The River Skerne is a tributary of the River Tees. It flows through County Durham in England.

==Course==
The Skerne is about 25 mi long and begins in Magnesian Limestone hills between Trimdon and Trimdon Grange and ends at Hurworth Place where it joins the River Tees. Three miles after the source the Skerne is joined by Hurworth Burn and enters Hurworth Burn Reservoir on the borders of Stockton-on-Tees and County Durham. On leaving the reservoir, the Skerne heads south-west towards Sedgefield. It flows through farmland between Fishburn and Sedgefield and it seems likely that the Skerne is "the fish-stream" that gives Fishburn its name.

Three miles west of Fishburn, it is crossed by the A1(M) motorway near Bradbury interchange. At this point the Skerne takes a southerly course and, for about five miles (8 km) as far south as Aycliffe, it runs roughly parallel to the motorway and the East Coast Main Line. A number of smaller tributaries join the Skerne in the area and often form little islands like the Great Isle and Little Isle near Bradbury. One major tributary of the Skerne is the Woodham Burn, which rises near Shildon and flows through Newton Aycliffe.

The Skerne skirts the village of Aycliffe before crossing under the motorway near its junction with the A167. After this it passes close to Brafferton and the farmland where the famous Durham Ox was bred, before heading for Barmpton, Great Burdon and Haughton-le-Skerne on the outskirts of Darlington, The Skerne then flows underneath 17 bridges in Darlington, including the railway bridge built by the Stockton and Darlington Railway and crossed by the inaugural train in 1825. The river lends its name to the Skerne Park estate in Darlington.

....

Exercise set:
1. According to the River Skerne text, how long is the river?
2. Summarize the River Skerne text in two sentences.
3. From the River Skerne text, print everything from "Three miles west" down to "through Newton Aycliffe.".

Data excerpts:
....

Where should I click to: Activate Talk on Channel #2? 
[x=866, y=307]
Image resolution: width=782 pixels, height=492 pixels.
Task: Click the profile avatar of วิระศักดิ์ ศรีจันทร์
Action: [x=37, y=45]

....

Answers to each task:
1. About 25 miles.

2. The River Skerne is a tributary of the River Tees, about 25 miles long, that rises in Magnesian Limestone hills between Trimdon and Trimdon Grange in County Durham and joins the Tees at Hurworth Place. Along the way it flows through Hurworth Burn Reservoir and farmland between Fishburn and Sedgefield, runs roughly parallel to the A1(M) motorway and the East Coast Main Line for about five miles, and passes under 17 bridges in Darlington.

3.
Three miles west of Fishburn, it is crossed by the A1(M) motorway near Bradbury interchange. At this point the Skerne takes a southerly course and, for about five miles (8 km) as far south as Aycliffe, it runs roughly parallel to the motorway and the East Coast Main Line. A number of smaller tributaries join the Skerne in the area and often form little islands like the Great Isle and Little Isle near Bradbury. One major tributary of the Skerne is the Woodham Burn, which rises near Shildon and flows through Newton Aycliffe.